Mr Everett said: "We've got a short period between now and Christmas, but we're aiming for a seamless transition with the regular group of volunteers.
"We do still need people to commit to the swim via the website with a view to ensuring it retains a regular place in the calendar."

Lawrence Chapman and Mark Attenburrow, the previous organisers, announced last week that work commitments meant they no longer felt they could organise the swim.
Mr Chapman said: "We're delighted it will continue.
"The irony is that, although I didn't have time to organise it anymore, my 15-year-old daughter Elizabeth is keen to do the swim this year, so I'll probably be joining her."

Councillor Stephen Ardley, deputy leader of Waveney District Council, said: "The Christmas Day swim brings people together, shows real pride in the town and it is a genuine boost to have it back on the calendar."

http://www.bbc.co.uk/news/uk-england-suffolk-25154683

Brrr!
 
Helston's Flora Day to be beamed live across the world
4:00pm Tuesday 6th May 2014 in News

Flora Day in Helston will be making its international debut this year, as the annual celebrations are streamed live on the internet for the first time.

Wendy Radford-Gaby, managing director of software development company Negys and a member of Helston Business Improvement Partnership, has bought two cameras to allow people all over the world to enjoy the famous annual event, even if they cannot be there in person.
The cameras will be positioned to capture Flora Day preparations in Coinagehall Street on Wednesday, May 7, and all the excitement of the day itself on Thursday, May 8.

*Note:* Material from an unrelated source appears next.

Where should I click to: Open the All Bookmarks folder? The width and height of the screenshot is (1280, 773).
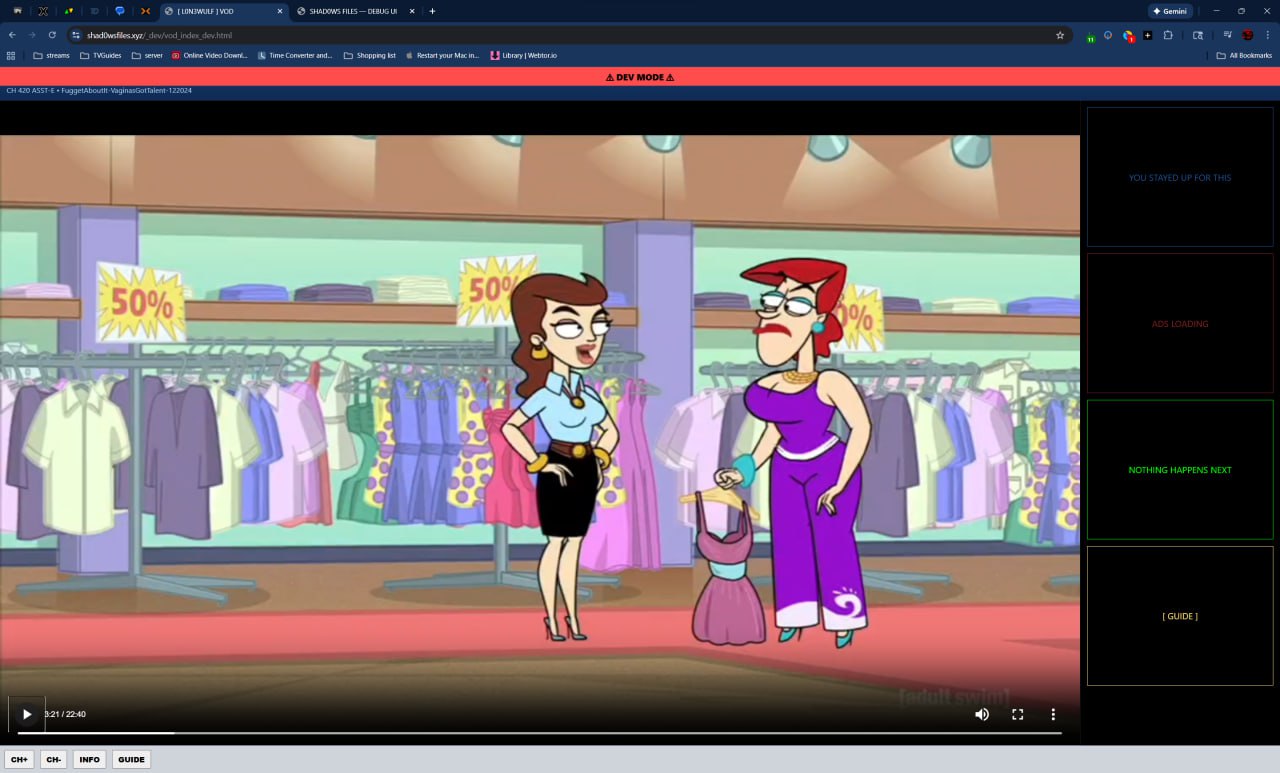1244,55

Wendy said: “Our offices on the second and third floors above Barclays Bank, halfway down the street, provide a bird’s eye view of what will be going on, so the cameras will be mounted on the building’s parapet – one pointing up the hill and the other down.
“They are waterproof and also have sound so as well as seeing the images, people will be able to hear what is going on and enjoy the atmosphere.”

A new web page is being added to www.visithelston.co.uk for the live streaming, which will begin at 9am on May 7 to cover the dressing of the town with flowers and flags and then continue uninterrupted until 6pm on May 8 when the dancing is complete.

Shirley Moralee, development officer for the Helston Business Improvement Partnership, said: “Flora Day is a very special occasion that attracts thousands of visitors each year.
“Wendy’s plan to share the town’s celebration of spring via the internet means that many more will be able to see what is going on as it happens. It’s a brilliant idea.”

http://www.falmouthpacket.co.uk/news/11 ... ld/?ref=mr

Let's hope it stays fine for them - but sadly the forecast for Thursday speaks of outbreaks of rain.